Task to carry out. Reproduce the following records line for line, with no changes.

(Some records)
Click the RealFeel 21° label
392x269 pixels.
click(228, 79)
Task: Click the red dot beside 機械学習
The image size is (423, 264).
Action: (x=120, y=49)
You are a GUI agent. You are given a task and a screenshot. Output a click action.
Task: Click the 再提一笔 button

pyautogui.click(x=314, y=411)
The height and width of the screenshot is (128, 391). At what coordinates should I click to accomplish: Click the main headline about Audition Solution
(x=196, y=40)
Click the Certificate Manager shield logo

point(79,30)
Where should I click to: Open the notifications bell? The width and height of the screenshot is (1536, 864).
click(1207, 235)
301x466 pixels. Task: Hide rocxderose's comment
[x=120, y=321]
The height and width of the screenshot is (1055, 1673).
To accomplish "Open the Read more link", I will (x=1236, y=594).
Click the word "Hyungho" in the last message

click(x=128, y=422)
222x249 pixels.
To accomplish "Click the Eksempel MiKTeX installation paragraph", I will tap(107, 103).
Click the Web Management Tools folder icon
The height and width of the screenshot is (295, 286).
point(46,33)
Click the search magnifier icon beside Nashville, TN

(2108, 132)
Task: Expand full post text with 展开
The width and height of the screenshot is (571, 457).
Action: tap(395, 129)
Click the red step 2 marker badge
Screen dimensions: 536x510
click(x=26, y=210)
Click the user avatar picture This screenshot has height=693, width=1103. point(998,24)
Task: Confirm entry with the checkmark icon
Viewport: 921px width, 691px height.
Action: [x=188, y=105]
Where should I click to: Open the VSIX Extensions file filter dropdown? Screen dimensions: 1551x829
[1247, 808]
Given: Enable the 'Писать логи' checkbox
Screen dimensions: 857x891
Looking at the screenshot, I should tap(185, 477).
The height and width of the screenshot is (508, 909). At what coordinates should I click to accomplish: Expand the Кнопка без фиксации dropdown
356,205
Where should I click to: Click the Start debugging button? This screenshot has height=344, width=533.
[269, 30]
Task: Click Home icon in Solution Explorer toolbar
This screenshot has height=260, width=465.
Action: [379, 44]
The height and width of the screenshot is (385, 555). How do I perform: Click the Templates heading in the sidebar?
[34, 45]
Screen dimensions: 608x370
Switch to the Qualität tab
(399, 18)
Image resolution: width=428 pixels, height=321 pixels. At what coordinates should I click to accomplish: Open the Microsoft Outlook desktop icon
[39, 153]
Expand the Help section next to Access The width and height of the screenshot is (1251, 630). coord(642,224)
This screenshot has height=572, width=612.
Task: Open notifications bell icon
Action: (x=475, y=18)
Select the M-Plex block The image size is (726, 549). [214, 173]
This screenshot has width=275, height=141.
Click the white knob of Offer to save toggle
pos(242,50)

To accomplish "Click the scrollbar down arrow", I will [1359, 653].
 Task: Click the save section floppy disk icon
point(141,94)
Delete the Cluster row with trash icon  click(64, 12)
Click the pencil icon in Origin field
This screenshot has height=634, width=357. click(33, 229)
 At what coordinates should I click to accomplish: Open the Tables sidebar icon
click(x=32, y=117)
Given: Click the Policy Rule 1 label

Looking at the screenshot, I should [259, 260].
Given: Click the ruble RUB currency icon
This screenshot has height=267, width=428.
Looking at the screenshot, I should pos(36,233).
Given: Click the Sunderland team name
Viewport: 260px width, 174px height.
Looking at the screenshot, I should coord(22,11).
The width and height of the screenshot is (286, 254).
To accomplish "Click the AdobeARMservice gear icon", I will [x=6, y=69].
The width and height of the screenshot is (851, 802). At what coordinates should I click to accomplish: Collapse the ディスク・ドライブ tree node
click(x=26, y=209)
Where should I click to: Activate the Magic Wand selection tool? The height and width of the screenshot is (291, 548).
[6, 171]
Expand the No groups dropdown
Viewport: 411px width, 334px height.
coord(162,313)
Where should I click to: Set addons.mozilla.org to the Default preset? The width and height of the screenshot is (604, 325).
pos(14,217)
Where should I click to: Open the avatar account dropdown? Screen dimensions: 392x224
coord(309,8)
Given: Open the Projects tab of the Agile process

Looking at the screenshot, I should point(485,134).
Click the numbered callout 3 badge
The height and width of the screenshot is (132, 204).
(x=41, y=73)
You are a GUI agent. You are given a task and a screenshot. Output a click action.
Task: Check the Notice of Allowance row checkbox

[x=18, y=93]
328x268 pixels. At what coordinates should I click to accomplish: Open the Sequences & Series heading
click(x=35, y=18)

Full solution.
Click the RealFeel 21° label
392x269 pixels.
click(228, 79)
Task: Click the red dot beside 機械学習
The image size is (423, 264).
Action: (x=120, y=49)
You are a GUI agent. You are given a task and a screenshot. Output a click action.
Task: Click the 再提一笔 button

pyautogui.click(x=314, y=411)
The height and width of the screenshot is (128, 391). At what coordinates should I click to accomplish: Click the main headline about Audition Solution
(x=196, y=40)
Click the Certificate Manager shield logo

point(79,30)
Where should I click to: Open the notifications bell? The width and height of the screenshot is (1536, 864).
click(1207, 235)
301x466 pixels. Task: Hide rocxderose's comment
[x=120, y=321]
The height and width of the screenshot is (1055, 1673).
To accomplish "Open the Read more link", I will (x=1236, y=594).
Click the word "Hyungho" in the last message

click(x=128, y=422)
222x249 pixels.
To accomplish "Click the Eksempel MiKTeX installation paragraph", I will tap(107, 103).
Click the Web Management Tools folder icon
The height and width of the screenshot is (295, 286).
point(46,33)
Click the search magnifier icon beside Nashville, TN

(2108, 132)
Task: Expand full post text with 展开
The width and height of the screenshot is (571, 457).
Action: tap(395, 129)
Click the red step 2 marker badge
Screen dimensions: 536x510
click(x=26, y=210)
Click the user avatar picture This screenshot has height=693, width=1103. point(998,24)
Task: Confirm entry with the checkmark icon
Viewport: 921px width, 691px height.
Action: [x=188, y=105]
Where should I click to: Open the VSIX Extensions file filter dropdown? Screen dimensions: 1551x829
[1247, 808]
Given: Enable the 'Писать логи' checkbox
Screen dimensions: 857x891
Looking at the screenshot, I should tap(185, 477).
The height and width of the screenshot is (508, 909). At what coordinates should I click to accomplish: Expand the Кнопка без фиксации dropdown
356,205
Where should I click to: Click the Start debugging button? This screenshot has height=344, width=533.
[269, 30]
Task: Click Home icon in Solution Explorer toolbar
This screenshot has height=260, width=465.
Action: [379, 44]
The height and width of the screenshot is (385, 555). How do I perform: Click the Templates heading in the sidebar?
[34, 45]
Screen dimensions: 608x370
Switch to the Qualität tab
(399, 18)
Image resolution: width=428 pixels, height=321 pixels. At what coordinates should I click to accomplish: Open the Microsoft Outlook desktop icon
[39, 153]
Expand the Help section next to Access The width and height of the screenshot is (1251, 630). coord(642,224)
This screenshot has height=572, width=612.
Task: Open notifications bell icon
Action: (x=475, y=18)
Select the M-Plex block The image size is (726, 549). [214, 173]
This screenshot has width=275, height=141.
Click the white knob of Offer to save toggle
pos(242,50)

To accomplish "Click the scrollbar down arrow", I will [1359, 653].
 Task: Click the save section floppy disk icon
point(141,94)
Delete the Cluster row with trash icon  click(64, 12)
Click the pencil icon in Origin field
This screenshot has height=634, width=357. click(33, 229)
 At what coordinates should I click to accomplish: Open the Tables sidebar icon
click(x=32, y=117)
Given: Click the Policy Rule 1 label

Looking at the screenshot, I should [259, 260].
Given: Click the ruble RUB currency icon
This screenshot has height=267, width=428.
Looking at the screenshot, I should pos(36,233).
Given: Click the Sunderland team name
Viewport: 260px width, 174px height.
Looking at the screenshot, I should coord(22,11).
The width and height of the screenshot is (286, 254).
To accomplish "Click the AdobeARMservice gear icon", I will [x=6, y=69].
The width and height of the screenshot is (851, 802). At what coordinates should I click to accomplish: Collapse the ディスク・ドライブ tree node
click(x=26, y=209)
Where should I click to: Activate the Magic Wand selection tool? The height and width of the screenshot is (291, 548).
[6, 171]
Expand the No groups dropdown
Viewport: 411px width, 334px height.
coord(162,313)
Where should I click to: Set addons.mozilla.org to the Default preset? The width and height of the screenshot is (604, 325).
pos(14,217)
Where should I click to: Open the avatar account dropdown? Screen dimensions: 392x224
coord(309,8)
Given: Open the Projects tab of the Agile process

Looking at the screenshot, I should point(485,134).
Click the numbered callout 3 badge
The height and width of the screenshot is (132, 204).
(x=41, y=73)
You are a GUI agent. You are given a task and a screenshot. Output a click action.
Task: Check the Notice of Allowance row checkbox

[x=18, y=93]
328x268 pixels. At what coordinates should I click to accomplish: Open the Sequences & Series heading
click(x=35, y=18)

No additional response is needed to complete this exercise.